Interface element listing:
--------------------
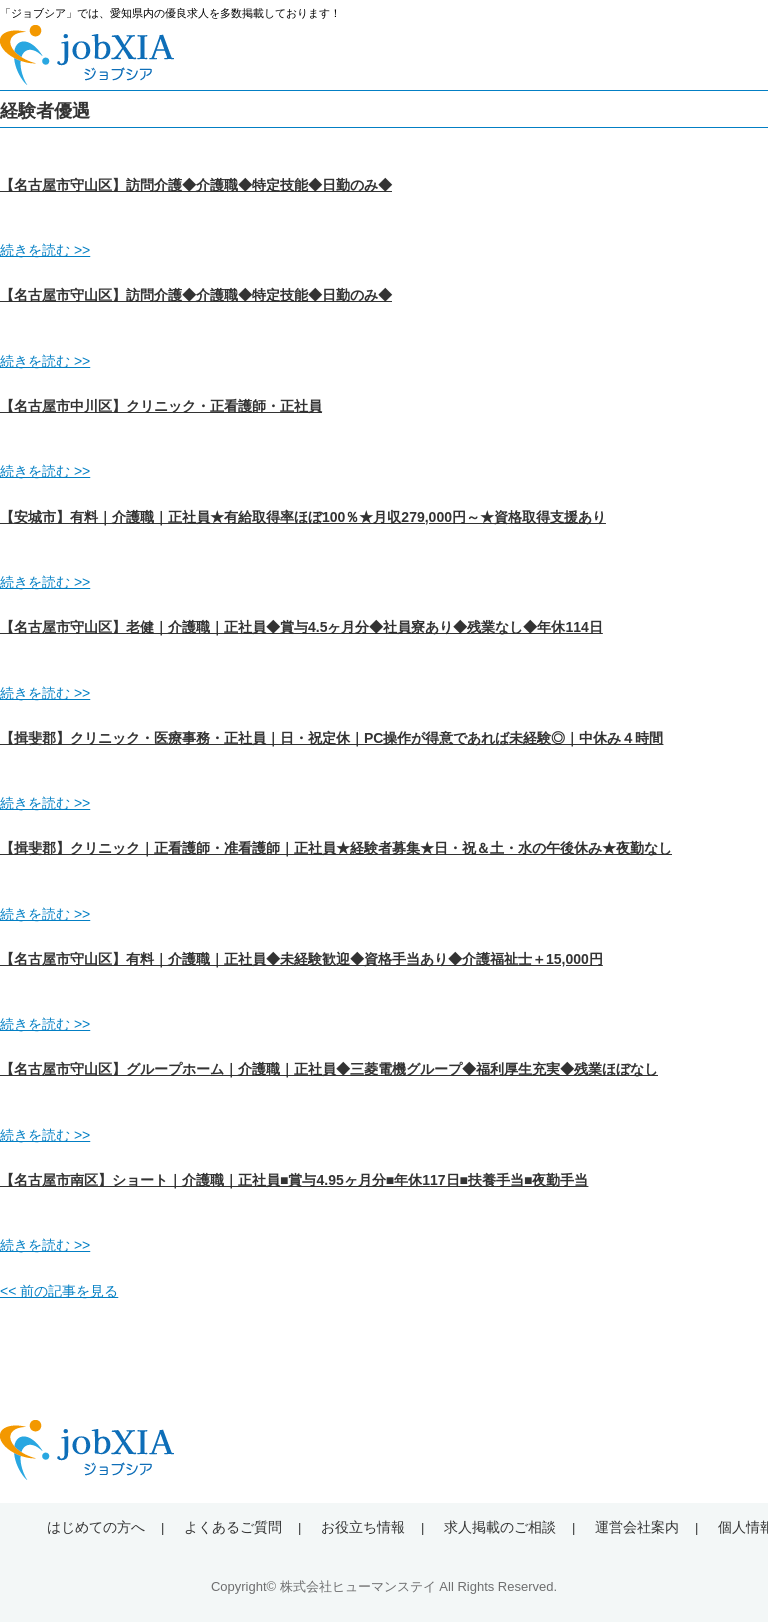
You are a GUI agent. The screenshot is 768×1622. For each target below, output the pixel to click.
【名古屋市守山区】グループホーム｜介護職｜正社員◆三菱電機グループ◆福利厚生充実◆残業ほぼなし (329, 1069)
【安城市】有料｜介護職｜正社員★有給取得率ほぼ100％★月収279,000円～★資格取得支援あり (303, 517)
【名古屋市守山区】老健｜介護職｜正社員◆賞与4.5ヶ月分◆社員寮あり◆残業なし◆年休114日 (301, 627)
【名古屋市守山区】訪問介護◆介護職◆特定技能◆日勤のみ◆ (196, 185)
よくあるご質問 (233, 1527)
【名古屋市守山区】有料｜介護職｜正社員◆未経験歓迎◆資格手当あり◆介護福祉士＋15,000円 (301, 959)
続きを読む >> (45, 250)
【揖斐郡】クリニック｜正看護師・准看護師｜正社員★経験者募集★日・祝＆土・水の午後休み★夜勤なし (336, 848)
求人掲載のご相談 (500, 1527)
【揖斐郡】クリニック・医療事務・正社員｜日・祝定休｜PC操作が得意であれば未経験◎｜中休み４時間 (331, 738)
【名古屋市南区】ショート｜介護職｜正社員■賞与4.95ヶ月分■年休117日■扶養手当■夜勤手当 (294, 1180)
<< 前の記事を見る (59, 1291)
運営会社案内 (637, 1527)
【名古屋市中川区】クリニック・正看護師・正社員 (161, 406)
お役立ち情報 (363, 1527)
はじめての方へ (96, 1527)
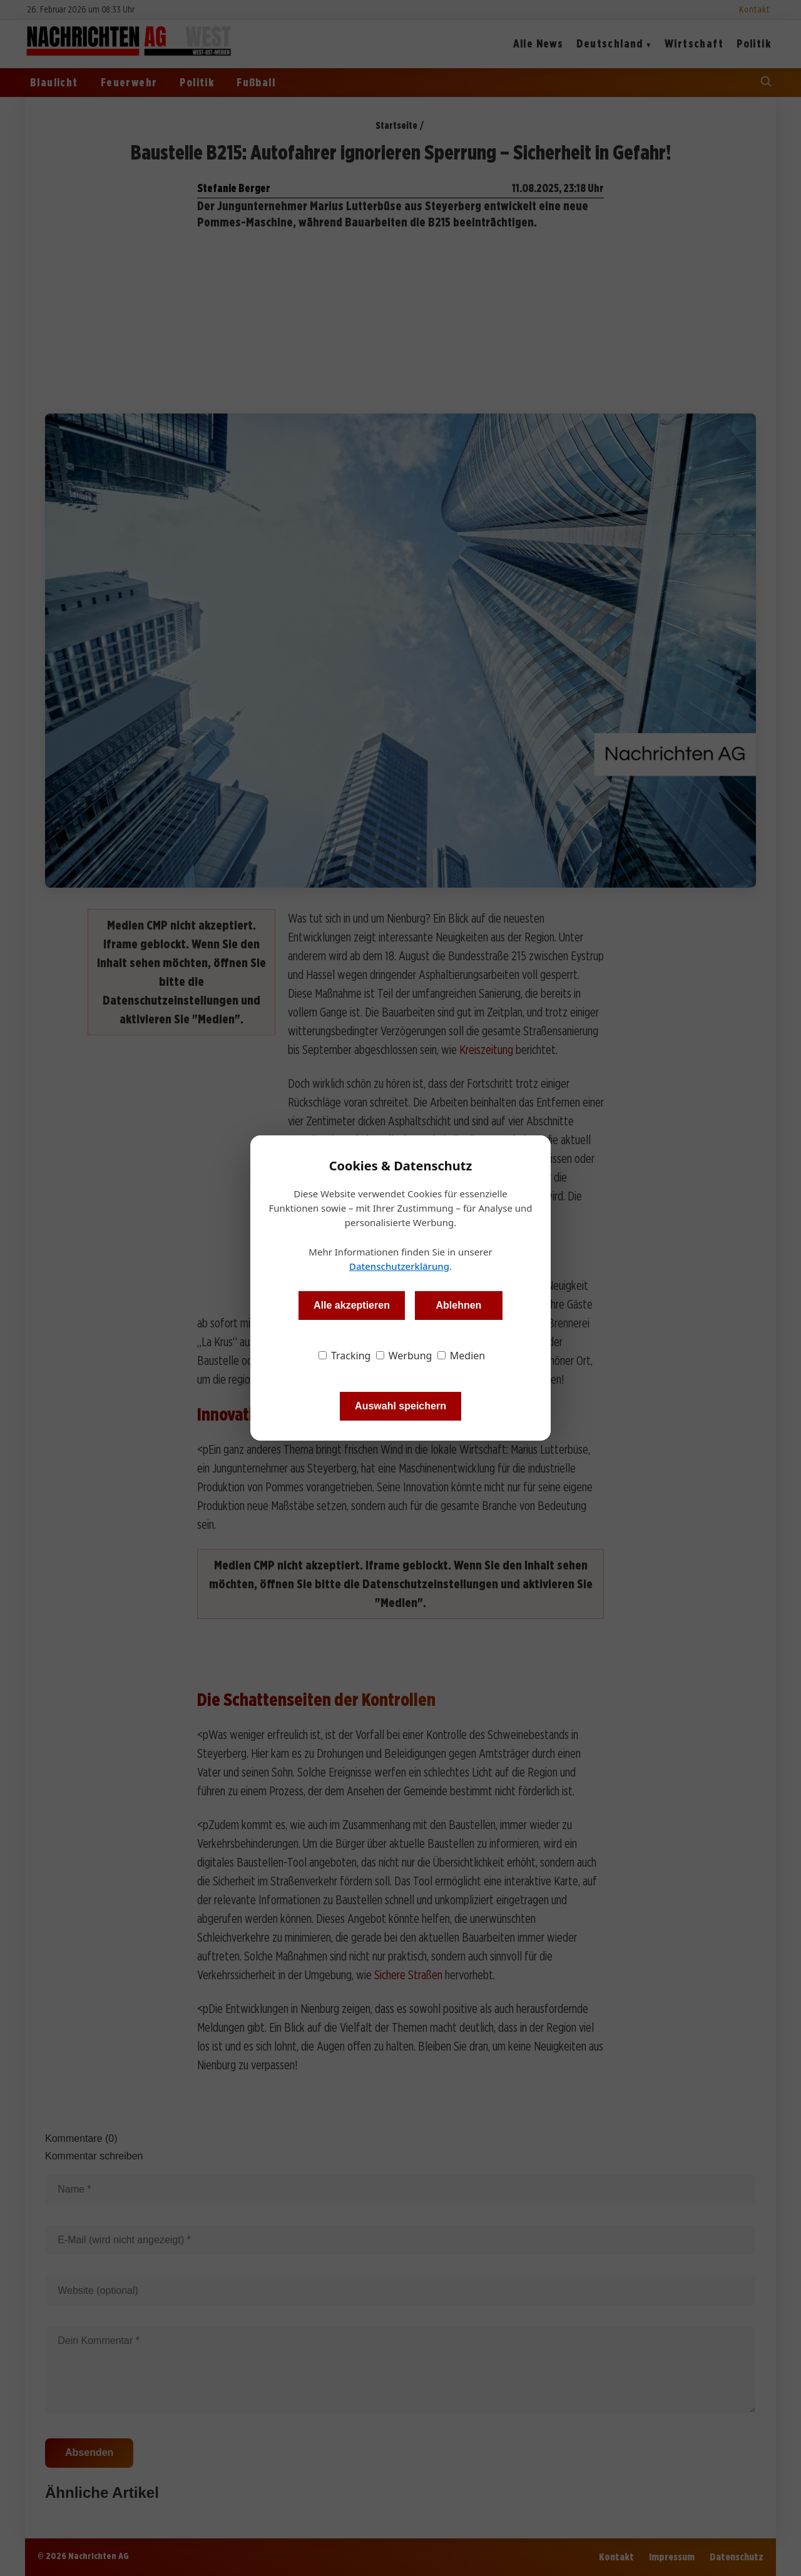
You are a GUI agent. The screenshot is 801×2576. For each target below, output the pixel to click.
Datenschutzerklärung (399, 1266)
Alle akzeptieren (352, 1305)
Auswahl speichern (400, 1406)
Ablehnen (458, 1305)
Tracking (345, 1355)
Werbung (404, 1355)
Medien (461, 1355)
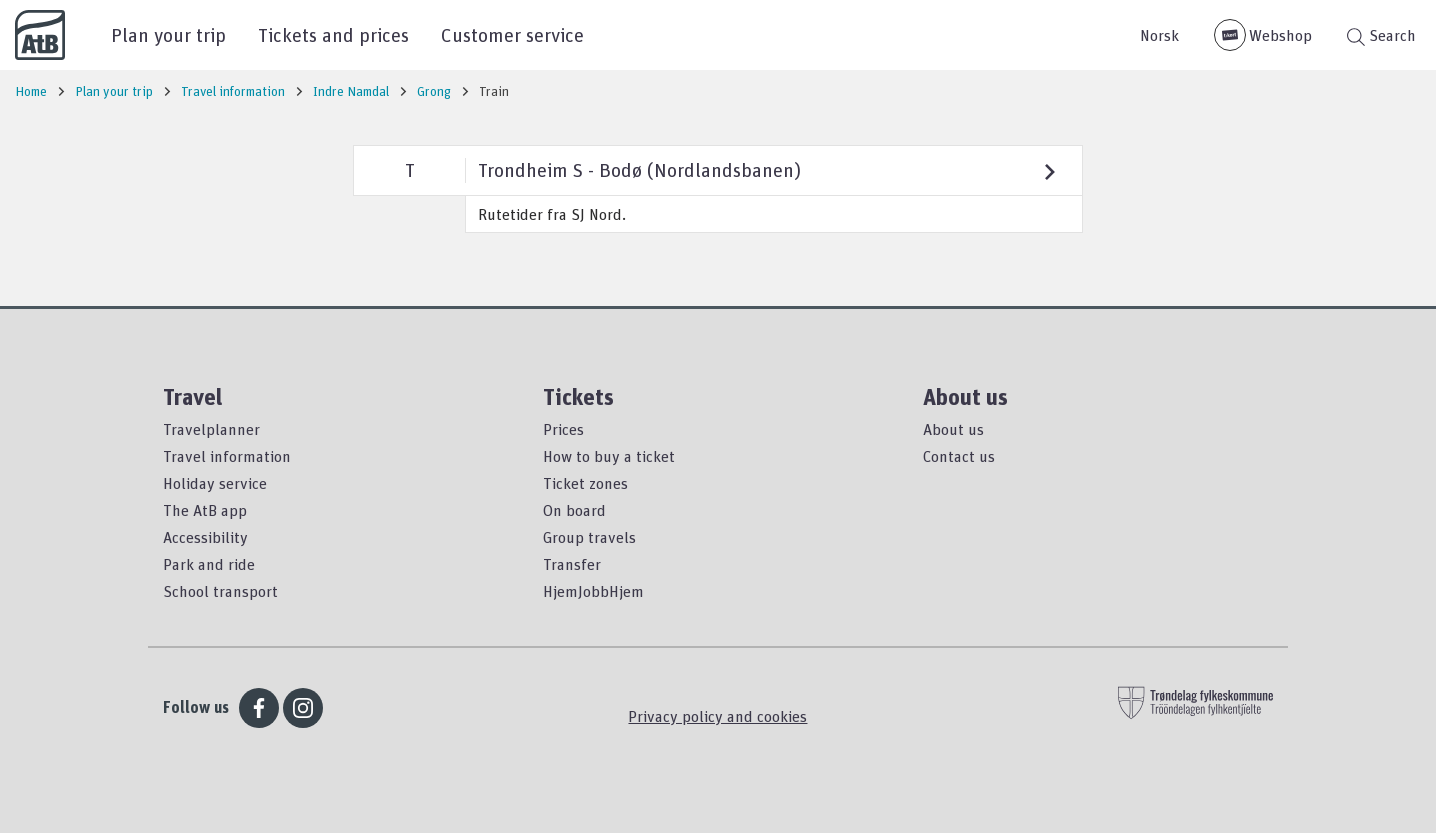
--------------------
• TASK DESCRIPTION
Reproduce every line of the listing above word for word, omitting the pictures.

• EXERCISE OUTPUT
You are a GUI agent. The screenshot is 768×1622. For each target below, output the pixel to click.
【名古屋市守山区】グループホーム｜介護職｜正社員◆三菱電機グループ◆福利厚生充実◆残業ほぼなし (329, 1069)
【安城市】有料｜介護職｜正社員★有給取得率ほぼ100％★月収279,000円～★資格取得支援あり (303, 517)
【名古屋市守山区】老健｜介護職｜正社員◆賞与4.5ヶ月分◆社員寮あり◆残業なし◆年休114日 (301, 627)
【名古屋市守山区】訪問介護◆介護職◆特定技能◆日勤のみ◆ (196, 185)
よくあるご質問 (233, 1527)
【名古屋市守山区】有料｜介護職｜正社員◆未経験歓迎◆資格手当あり◆介護福祉士＋15,000円 (301, 959)
続きを読む >> (45, 250)
【揖斐郡】クリニック｜正看護師・准看護師｜正社員★経験者募集★日・祝＆土・水の午後休み★夜勤なし (336, 848)
求人掲載のご相談 (500, 1527)
【揖斐郡】クリニック・医療事務・正社員｜日・祝定休｜PC操作が得意であれば未経験◎｜中休み４時間 (331, 738)
【名古屋市南区】ショート｜介護職｜正社員■賞与4.95ヶ月分■年休117日■扶養手当■夜勤手当 (294, 1180)
<< 前の記事を見る (59, 1291)
運営会社案内 (637, 1527)
【名古屋市中川区】クリニック・正看護師・正社員 (161, 406)
お役立ち情報 (363, 1527)
はじめての方へ (96, 1527)
You are a GUI agent. The screenshot is 801×2576. For each target below, output the pixel to click.
Datenschutzerklärung (399, 1266)
Alle akzeptieren (352, 1305)
Auswahl speichern (400, 1406)
Ablehnen (458, 1305)
Tracking (345, 1355)
Werbung (404, 1355)
Medien (461, 1355)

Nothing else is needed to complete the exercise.